First off, de-listing falls broadly under 2 of these areas:
2. Involuntary / mandatory
Voluntary de-listing normally occurs if a company is acquired or goes private. Companies seeking to de-list often state lower costs and increased operational flexibility as key reasons. Generally, voluntary de-listing means that the buyers think that the market is under-pricing the company. And at current prices, they feel that value might be present.
In other cases, companies (especially those facing turnaround circumstances) feel that being private would allow the Company more breathing space and a longer time frame without needing to deal with the regulatory obligations of being listed. Other than a takeover bid, other methods also include something known as a Scheme of Arrangement, which we will not go into detail here
A high profile deal was Berkshire Hathaway Inc and 3G Capital Management privatisation of H.J. Heinz in 2013 – at a 19% premium over the stock’s all-time high.

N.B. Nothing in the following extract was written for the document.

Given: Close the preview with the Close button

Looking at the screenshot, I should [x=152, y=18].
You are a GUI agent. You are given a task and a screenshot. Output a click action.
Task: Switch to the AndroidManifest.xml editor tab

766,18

Closer to home we have SC Global. In Dec 2012, SC Global’s Chairman and CEO, Mr Simon Cheong announced a voluntary unconditional cash offer at a consideration of S$1.80 per share, a 49.4% premium over its last traded price. SC Global was subsequently de-listed after the CEO amassed a stake of over 90% in Mar 2013.

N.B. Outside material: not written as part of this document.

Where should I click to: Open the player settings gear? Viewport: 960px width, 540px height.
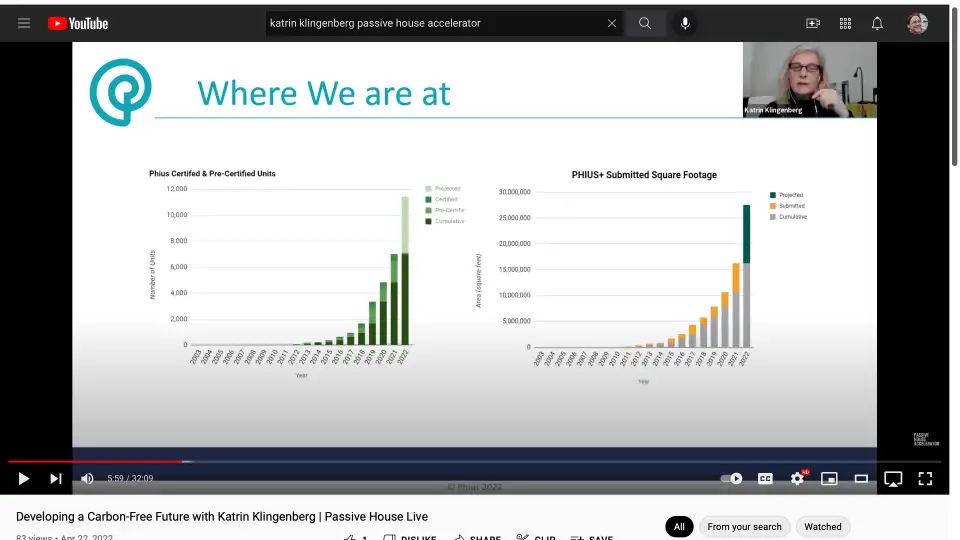click(797, 479)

OSIM International Ltd and Eu Yan Sang International Ltd are 2 household names on the verge of being taken private.
Here are some SGX listed companies (de-listed in the past 2Y) that might look familiar:
2016: Tiger Airways Holdings Ltd, Zagro Asia Ltd & Lantrovision S Ltd
2015: Popular Holdings Ltd, STATS ChipPAC Ltd & Yong Xin International Holdings Ltd
INVOLUNTARY / MANDATORY DE-LISTING
Involuntary delisting occurs when a company fails to meet the listing requirements of profitability records and liquidity requirements.
An analogy would be to think of stock exchanges as exclusive clubs. To stay listed, a company has to meet the minimum standards set by the exchange. In other words, if a company messes up they would lose their listed status.
Now, as a case in point, let’s look at Ferrochina. Ferrochina announced a compulsory delisting with effect from Mar 2010 after informing SGX-ST that it was insolvent and would not have any resources to comply with the requirements of the Listing Manual. The company was deemed insolvent and not in any position to make a reasonable exit offer to shareholders of the company.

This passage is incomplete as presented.